Health24.com | Scientists warn of false-negative results with Covid-19 virus tests – what are the SA implications?
- Study finds the odds of a false-negative test result is 1 in 5
- The first four days after infection seem to be the highest risk
- We spoke to an expert about how this impacts testing backlogs
Health24 recently reported on a general backlog in coronavirus testing in South Africa, and explained how our tests work.
Currently, our laboratories make use of one of the most-used diagnostic tools – the reverse transcriptase-polymerase chain reaction test (RT-PCR). This test makes use of a swab from the nasal passage or throat, where viral particles are then isolated from the sample.
While these tests play a huge role across the globe to help determine the spread of Covid-19, researchers at John Hopkins have found that they might be likely to give a false negative – where a virus cannot be detected through the sputum sample, even when a person is infected.
What are the odds of a false negative?
According to the research that was published in the Annals of Internal Medicine, the odds of a false negative through RT-PCR is one in five, and sometimes, even higher.
In the report on their findings, they found that the probability of a false negative decreases from 100% on day one of being infected to 67% on day four. The false negative rate further decreases to 20% on day eight.
On the day patients actually started to experience symptoms, the average false negative was 38%.
The researchers analysed seven previously published studies on RT-PCR to interpret their current research.
Could this be problematic given SA’s current situation?

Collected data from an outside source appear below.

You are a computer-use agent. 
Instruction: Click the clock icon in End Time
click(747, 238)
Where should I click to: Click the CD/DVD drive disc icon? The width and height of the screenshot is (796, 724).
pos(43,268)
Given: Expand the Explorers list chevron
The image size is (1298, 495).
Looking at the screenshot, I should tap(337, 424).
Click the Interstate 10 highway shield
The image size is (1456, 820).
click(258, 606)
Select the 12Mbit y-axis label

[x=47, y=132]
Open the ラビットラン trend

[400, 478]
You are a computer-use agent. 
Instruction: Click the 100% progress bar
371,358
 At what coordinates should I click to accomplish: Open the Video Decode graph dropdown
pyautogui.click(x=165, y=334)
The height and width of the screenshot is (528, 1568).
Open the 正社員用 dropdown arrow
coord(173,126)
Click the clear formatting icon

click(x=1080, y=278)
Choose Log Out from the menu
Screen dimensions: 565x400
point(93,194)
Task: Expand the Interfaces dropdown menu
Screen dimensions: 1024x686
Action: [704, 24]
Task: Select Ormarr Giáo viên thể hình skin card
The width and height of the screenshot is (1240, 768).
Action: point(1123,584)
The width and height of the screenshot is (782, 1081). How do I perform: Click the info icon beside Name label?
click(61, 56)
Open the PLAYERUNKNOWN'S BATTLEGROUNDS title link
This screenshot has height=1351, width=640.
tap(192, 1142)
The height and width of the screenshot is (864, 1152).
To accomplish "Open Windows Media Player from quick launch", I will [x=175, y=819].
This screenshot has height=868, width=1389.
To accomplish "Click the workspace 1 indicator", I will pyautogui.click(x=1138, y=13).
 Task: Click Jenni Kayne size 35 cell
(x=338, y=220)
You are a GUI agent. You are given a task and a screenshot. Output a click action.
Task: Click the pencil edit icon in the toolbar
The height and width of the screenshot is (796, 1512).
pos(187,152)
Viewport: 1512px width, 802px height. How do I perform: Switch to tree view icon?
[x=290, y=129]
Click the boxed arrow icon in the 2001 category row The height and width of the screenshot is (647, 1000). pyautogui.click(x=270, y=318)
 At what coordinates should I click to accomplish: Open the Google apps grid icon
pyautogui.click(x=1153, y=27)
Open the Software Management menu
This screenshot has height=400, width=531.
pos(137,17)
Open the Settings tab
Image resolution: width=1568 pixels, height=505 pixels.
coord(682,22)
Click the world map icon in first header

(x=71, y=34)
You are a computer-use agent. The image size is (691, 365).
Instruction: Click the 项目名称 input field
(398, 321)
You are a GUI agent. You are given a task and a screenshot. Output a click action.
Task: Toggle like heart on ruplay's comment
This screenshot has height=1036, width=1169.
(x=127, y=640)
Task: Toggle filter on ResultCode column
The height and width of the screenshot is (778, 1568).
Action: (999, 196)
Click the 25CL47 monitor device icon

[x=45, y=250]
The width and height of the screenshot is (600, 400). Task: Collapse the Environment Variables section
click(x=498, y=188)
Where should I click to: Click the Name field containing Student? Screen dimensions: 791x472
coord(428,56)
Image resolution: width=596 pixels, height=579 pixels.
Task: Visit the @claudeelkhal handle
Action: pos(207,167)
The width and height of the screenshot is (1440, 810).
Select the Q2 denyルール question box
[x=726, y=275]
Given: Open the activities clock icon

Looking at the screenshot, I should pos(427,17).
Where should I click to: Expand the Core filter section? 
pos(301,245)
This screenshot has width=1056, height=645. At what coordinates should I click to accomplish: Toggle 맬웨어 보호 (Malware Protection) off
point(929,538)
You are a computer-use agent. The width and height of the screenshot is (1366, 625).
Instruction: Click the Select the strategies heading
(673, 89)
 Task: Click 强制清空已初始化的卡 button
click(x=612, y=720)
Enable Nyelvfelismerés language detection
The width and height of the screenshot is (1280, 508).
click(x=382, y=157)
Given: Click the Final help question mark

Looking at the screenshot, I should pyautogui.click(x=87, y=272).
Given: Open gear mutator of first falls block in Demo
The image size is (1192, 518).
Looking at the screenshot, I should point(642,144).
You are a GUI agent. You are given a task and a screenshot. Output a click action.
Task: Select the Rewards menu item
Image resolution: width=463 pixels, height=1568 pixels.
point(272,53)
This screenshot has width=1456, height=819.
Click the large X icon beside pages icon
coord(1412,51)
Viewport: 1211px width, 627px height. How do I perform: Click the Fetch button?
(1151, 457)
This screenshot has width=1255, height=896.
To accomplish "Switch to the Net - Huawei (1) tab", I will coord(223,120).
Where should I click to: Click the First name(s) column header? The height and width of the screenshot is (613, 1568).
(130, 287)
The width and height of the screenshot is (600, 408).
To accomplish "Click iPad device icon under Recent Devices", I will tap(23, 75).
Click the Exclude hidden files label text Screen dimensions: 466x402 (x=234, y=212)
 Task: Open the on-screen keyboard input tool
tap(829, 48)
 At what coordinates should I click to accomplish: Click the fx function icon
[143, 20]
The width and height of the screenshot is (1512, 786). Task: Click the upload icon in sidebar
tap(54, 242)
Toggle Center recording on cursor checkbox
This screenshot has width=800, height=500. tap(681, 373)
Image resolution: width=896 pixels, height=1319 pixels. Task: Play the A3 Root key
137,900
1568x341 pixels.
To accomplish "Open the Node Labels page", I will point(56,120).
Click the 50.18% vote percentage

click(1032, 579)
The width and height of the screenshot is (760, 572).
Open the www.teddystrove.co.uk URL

As we reported on testing backlogs in several provinces around the country, we asked Professor Glenda Davison, laboratory expert and head of the Biomedical Sciences Department at Cape Peninsula University of Technology, if false negatives could also be experienced in South Africa, and what the implications would be.
She believes that like other countries that currently use the RT-PCR testing methods we are also likely to be experiencing false negatives. But unlike the reasons stated in the research paper, there are other factors that could also cause false negatives:
- Sampling from the nose and throat may not always be adequate. The reason for this is that individuals may shed the virus in different rates and quantities and that the viral particles in the nose or throat sample are not enough to be detected, which can lead to a false result.
- The amount and quality of the RNA (viral particles). “It is recommended that once a sample has been taken that it is immediately transported to the laboratory and that if this can’t be done, then it should be stored at 2–8 degrees for a maximum of 72 hours or frozen. If a sample is left at room temperature and not processed immediately, the RNA will begin to degrade, again leading to a false negative result as there just isn’t enough to be detected,” Professor Davison explains
She states that this is a difficult situation and that healthcare professionals and community screeners must be made aware of these causes to try and avoid as many of them as possible, avoiding the possibility of a false negative.
Could false negative results increase our Covid-19 spread?
According to Professor Davison, false negative results have all sorts of consequences, not only for those who are sick, but also for the effectiveness of contact tracing and screening.
“In many cases, tests are being performed on people who do not have any symptoms, but who have been in contact with a positive individual. If it is in the early stages (days one to four), or the specimen is not processed properly, they could very well test negative and not go into quarantine. This could, of course, lead to increased spread unless all contacts are made to self-isolate irrespective of a test result,” she told Health24.
But, we shouldn’t only look at testing and false negatives as a reason for increasing rates. “As we go into level three of lockdown and more people are returning to work, taking public transport and shopping, it is inevitable that the infection rate is going to increase,” she adds.
It is, however, important not to become complacent with the current measures and test methods we have in place.
“The fact is no laboratory test is foolproof and all have advantages and disadvantages. I think that when other forms of testing such as rapid antibody and antigen tests are made available, it will offer an alternative way to screen patients and those who have had the infection and recovered.
“However, these tests also have their pitfalls. In the meantime, it is important that we are all aware of the limitations of the RT PCR test and that false negative results are possible,” Professor Davison said.